**TASK DETAILS:**
Return every entry exactly.

===== THE INPUT =====

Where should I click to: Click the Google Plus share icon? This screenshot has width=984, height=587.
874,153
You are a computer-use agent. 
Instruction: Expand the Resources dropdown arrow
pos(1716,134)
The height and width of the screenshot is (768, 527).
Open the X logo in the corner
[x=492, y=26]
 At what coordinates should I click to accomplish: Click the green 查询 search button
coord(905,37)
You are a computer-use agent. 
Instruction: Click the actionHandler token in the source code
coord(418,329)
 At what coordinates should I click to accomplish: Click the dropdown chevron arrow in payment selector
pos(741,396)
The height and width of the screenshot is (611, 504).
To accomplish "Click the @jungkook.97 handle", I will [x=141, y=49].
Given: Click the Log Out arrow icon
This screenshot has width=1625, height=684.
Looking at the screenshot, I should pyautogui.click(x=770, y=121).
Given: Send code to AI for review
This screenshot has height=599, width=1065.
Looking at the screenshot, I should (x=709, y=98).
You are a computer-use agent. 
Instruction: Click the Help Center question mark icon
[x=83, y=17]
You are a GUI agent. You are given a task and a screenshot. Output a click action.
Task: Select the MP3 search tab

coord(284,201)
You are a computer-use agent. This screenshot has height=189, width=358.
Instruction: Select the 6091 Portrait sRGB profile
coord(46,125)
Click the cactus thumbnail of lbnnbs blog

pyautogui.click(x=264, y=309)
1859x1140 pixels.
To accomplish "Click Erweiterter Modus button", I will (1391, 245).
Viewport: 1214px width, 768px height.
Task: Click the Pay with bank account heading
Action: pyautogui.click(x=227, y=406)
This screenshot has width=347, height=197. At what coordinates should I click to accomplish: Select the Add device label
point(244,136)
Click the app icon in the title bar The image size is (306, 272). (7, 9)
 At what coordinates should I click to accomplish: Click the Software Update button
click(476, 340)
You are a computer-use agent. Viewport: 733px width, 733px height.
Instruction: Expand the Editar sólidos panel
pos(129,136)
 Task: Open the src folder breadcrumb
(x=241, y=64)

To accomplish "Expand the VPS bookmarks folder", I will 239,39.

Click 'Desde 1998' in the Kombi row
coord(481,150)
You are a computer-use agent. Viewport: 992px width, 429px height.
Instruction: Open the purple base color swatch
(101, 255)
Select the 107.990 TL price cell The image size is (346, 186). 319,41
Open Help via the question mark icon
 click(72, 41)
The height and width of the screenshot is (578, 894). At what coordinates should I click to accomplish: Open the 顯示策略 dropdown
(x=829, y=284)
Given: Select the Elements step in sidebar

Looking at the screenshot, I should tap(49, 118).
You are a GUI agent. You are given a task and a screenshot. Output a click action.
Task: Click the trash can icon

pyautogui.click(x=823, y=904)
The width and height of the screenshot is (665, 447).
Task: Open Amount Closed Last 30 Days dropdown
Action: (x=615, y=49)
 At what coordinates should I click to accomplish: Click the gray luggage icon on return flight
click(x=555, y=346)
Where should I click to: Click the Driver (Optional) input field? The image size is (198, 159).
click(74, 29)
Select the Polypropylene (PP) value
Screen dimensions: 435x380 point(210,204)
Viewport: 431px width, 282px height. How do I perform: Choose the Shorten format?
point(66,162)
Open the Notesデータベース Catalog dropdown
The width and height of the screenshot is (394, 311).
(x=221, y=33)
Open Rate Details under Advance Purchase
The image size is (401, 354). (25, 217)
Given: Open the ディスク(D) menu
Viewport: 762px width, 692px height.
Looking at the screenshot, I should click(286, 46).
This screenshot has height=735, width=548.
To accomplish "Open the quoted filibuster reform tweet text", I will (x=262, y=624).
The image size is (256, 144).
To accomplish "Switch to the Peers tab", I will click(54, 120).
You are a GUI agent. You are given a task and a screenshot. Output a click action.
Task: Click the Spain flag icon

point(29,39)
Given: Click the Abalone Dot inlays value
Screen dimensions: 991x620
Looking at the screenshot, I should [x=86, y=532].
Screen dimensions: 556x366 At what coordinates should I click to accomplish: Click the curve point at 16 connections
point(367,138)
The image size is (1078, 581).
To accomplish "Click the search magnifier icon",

=====

**RESPONSE FOR THIS EXERCISE:**
Where should I click to: Click the Google Plus share icon? This screenshot has width=984, height=587.
874,153
You are a computer-use agent. 
Instruction: Expand the Resources dropdown arrow
pos(1716,134)
The height and width of the screenshot is (768, 527).
Open the X logo in the corner
[x=492, y=26]
 At what coordinates should I click to accomplish: Click the green 查询 search button
coord(905,37)
You are a computer-use agent. 
Instruction: Click the actionHandler token in the source code
coord(418,329)
 At what coordinates should I click to accomplish: Click the dropdown chevron arrow in payment selector
pos(741,396)
The height and width of the screenshot is (611, 504).
To accomplish "Click the @jungkook.97 handle", I will [x=141, y=49].
Given: Click the Log Out arrow icon
This screenshot has width=1625, height=684.
Looking at the screenshot, I should pyautogui.click(x=770, y=121).
Given: Send code to AI for review
This screenshot has height=599, width=1065.
Looking at the screenshot, I should (x=709, y=98).
You are a computer-use agent. 
Instruction: Click the Help Center question mark icon
[x=83, y=17]
You are a GUI agent. You are given a task and a screenshot. Output a click action.
Task: Select the MP3 search tab

coord(284,201)
You are a computer-use agent. This screenshot has height=189, width=358.
Instruction: Select the 6091 Portrait sRGB profile
coord(46,125)
Click the cactus thumbnail of lbnnbs blog

pyautogui.click(x=264, y=309)
1859x1140 pixels.
To accomplish "Click Erweiterter Modus button", I will (1391, 245).
Viewport: 1214px width, 768px height.
Task: Click the Pay with bank account heading
Action: pyautogui.click(x=227, y=406)
This screenshot has width=347, height=197. At what coordinates should I click to accomplish: Select the Add device label
point(244,136)
Click the app icon in the title bar The image size is (306, 272). (7, 9)
 At what coordinates should I click to accomplish: Click the Software Update button
click(476, 340)
You are a computer-use agent. Viewport: 733px width, 733px height.
Instruction: Expand the Editar sólidos panel
pos(129,136)
 Task: Open the src folder breadcrumb
(x=241, y=64)

To accomplish "Expand the VPS bookmarks folder", I will 239,39.

Click 'Desde 1998' in the Kombi row
coord(481,150)
You are a computer-use agent. Viewport: 992px width, 429px height.
Instruction: Open the purple base color swatch
(101, 255)
Select the 107.990 TL price cell The image size is (346, 186). 319,41
Open Help via the question mark icon
 click(72, 41)
The height and width of the screenshot is (578, 894). At what coordinates should I click to accomplish: Open the 顯示策略 dropdown
(x=829, y=284)
Given: Select the Elements step in sidebar

Looking at the screenshot, I should tap(49, 118).
You are a GUI agent. You are given a task and a screenshot. Output a click action.
Task: Click the trash can icon

pyautogui.click(x=823, y=904)
The width and height of the screenshot is (665, 447).
Task: Open Amount Closed Last 30 Days dropdown
Action: (x=615, y=49)
 At what coordinates should I click to accomplish: Click the gray luggage icon on return flight
click(x=555, y=346)
Where should I click to: Click the Driver (Optional) input field? The image size is (198, 159).
click(74, 29)
Select the Polypropylene (PP) value
Screen dimensions: 435x380 point(210,204)
Viewport: 431px width, 282px height. How do I perform: Choose the Shorten format?
point(66,162)
Open the Notesデータベース Catalog dropdown
The width and height of the screenshot is (394, 311).
(x=221, y=33)
Open Rate Details under Advance Purchase
The image size is (401, 354). (25, 217)
Given: Open the ディスク(D) menu
Viewport: 762px width, 692px height.
Looking at the screenshot, I should click(286, 46).
This screenshot has height=735, width=548.
To accomplish "Open the quoted filibuster reform tweet text", I will (x=262, y=624).
The image size is (256, 144).
To accomplish "Switch to the Peers tab", I will click(54, 120).
You are a GUI agent. You are given a task and a screenshot. Output a click action.
Task: Click the Spain flag icon

point(29,39)
Given: Click the Abalone Dot inlays value
Screen dimensions: 991x620
Looking at the screenshot, I should [x=86, y=532].
Screen dimensions: 556x366 At what coordinates should I click to accomplish: Click the curve point at 16 connections
point(367,138)
The image size is (1078, 581).
To accomplish "Click the search magnifier icon",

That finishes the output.